Start a Conversation

Unsolved

This post is more than 5 years old

4550

August 31st, 2009 16:00

Why does RP enter "Regulated" role on source during CDP

I have RP 3.1 SP1, using CLARiiON splitter, on six VMWare volumes of 500GB each, each in its own consistancy group. Replicating from a CX4-480 to a CX3-40, journal files are 30GB.

I have not checked "Allow Regulation" in the policies, but several of the CGs are in Regulated mode, and also are sometimes going into high load mode.

I get error reports 4133 Copy regulation has started, and 12034 Writes to storage may have occurred without corresponding writes to RPA. Also ERROR & CLEAR 16034 Writes to storage may have occurred without corresponding writes to RPA. Problem has been corrected.

Can someone explain what's happening?

Thanks,
Dave

2.2K Posts

November 25th, 2009 08:00

I found this post when searching on Powerlink for the same issue that Dave reported. I have four CGs for one SQL database, and yesterday I enabled Image Access (logged), and mounted the replicas on a backup host to perform a backup of the database at our DR site. The backup started when I left and this morning when I checked on the status of RP I noticed that those four groups (and no others) were in 'Regulated' mode even though I do not have that option enabled. After disabling image access (the backup had completed) the 'Regulated' state went away but I then noticed that all the groups were 'undoing writes'. So it appears my DBA wrote the SQL backup file to the Replicas and this caused the CGs to go into a Regulated state?
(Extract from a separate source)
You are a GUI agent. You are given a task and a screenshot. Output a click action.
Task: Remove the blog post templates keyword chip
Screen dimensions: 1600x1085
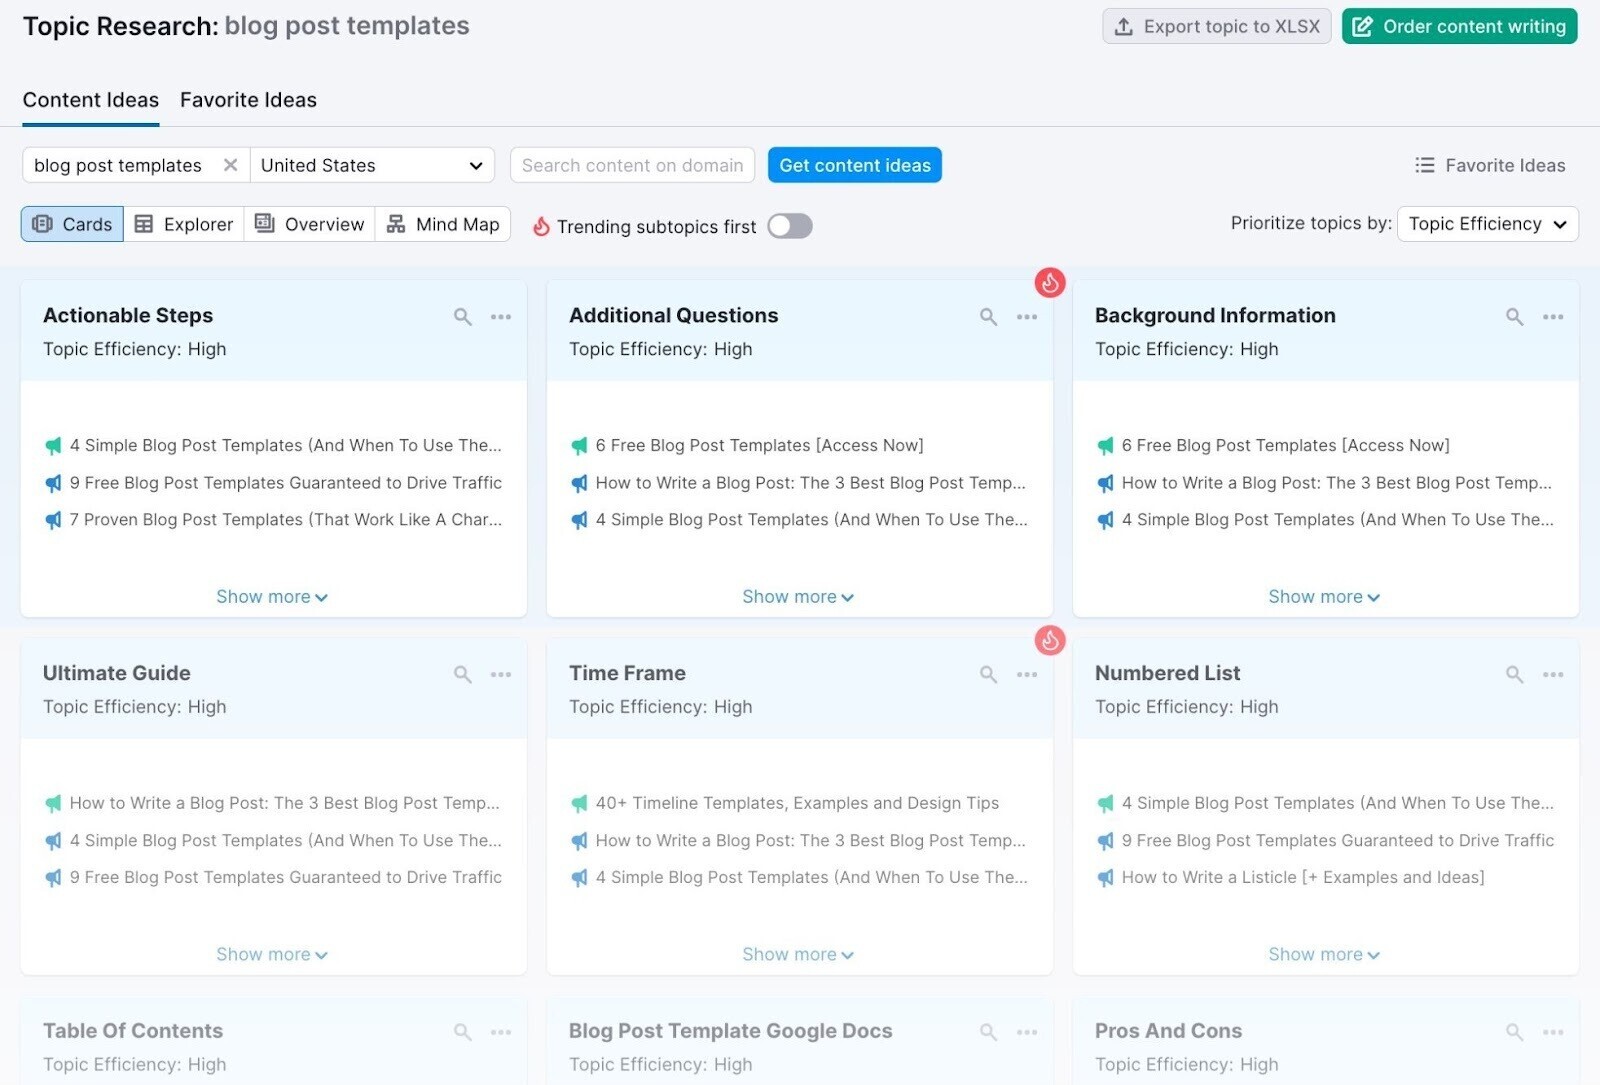click(x=230, y=165)
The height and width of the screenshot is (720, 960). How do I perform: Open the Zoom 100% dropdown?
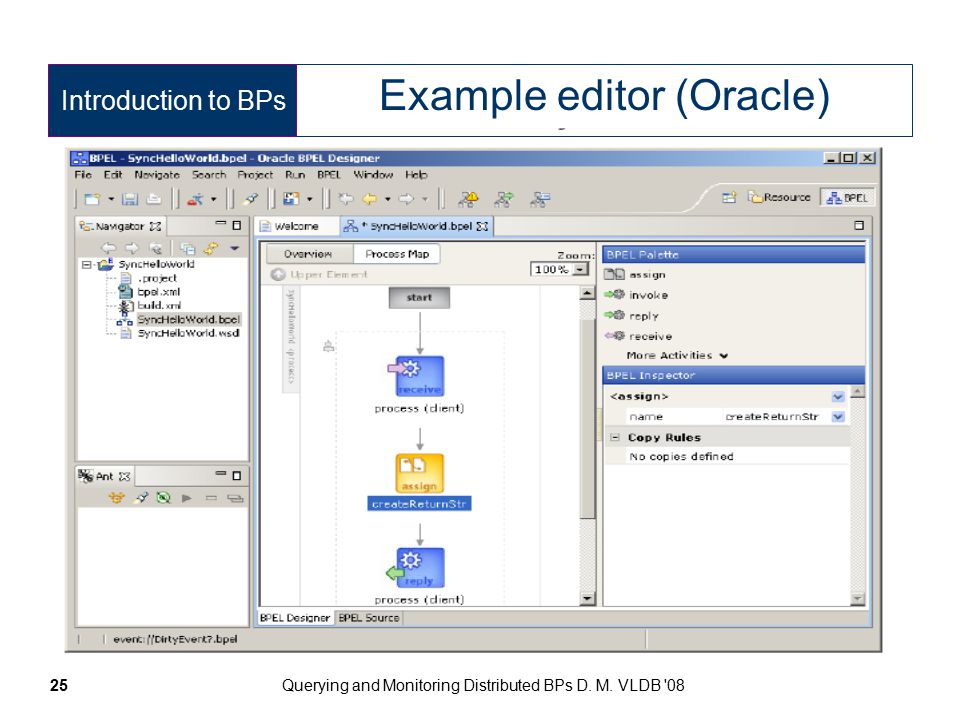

I could not find much information on the Regulated state and what the impact is to the production hosts or replication. Anyone else experience this?

Aran

117 Posts

November 25th, 2009 19:00

The “Allow regulation” check box under the Consistency Group Protection Policy has nothing to do with a Consistency Group being placed in regulated state. I know this is a bit confusing so let me explain the difference.

The “Allow Regulation” Check box in the policy tells RecoverPoint that in the event that RecoverPoint cannot replicate the data being changed on the LUNS in a consistency group, do not allow the host to continue , i.e no acknowledgement of the write completion unless RecoverPoint has recorded the change.   We typically do not recommend this setting and it is there for customer that would rather impact application performance rather than have the possibility of replication lag due to bandwidth constraints of some component in the replication infrastructure.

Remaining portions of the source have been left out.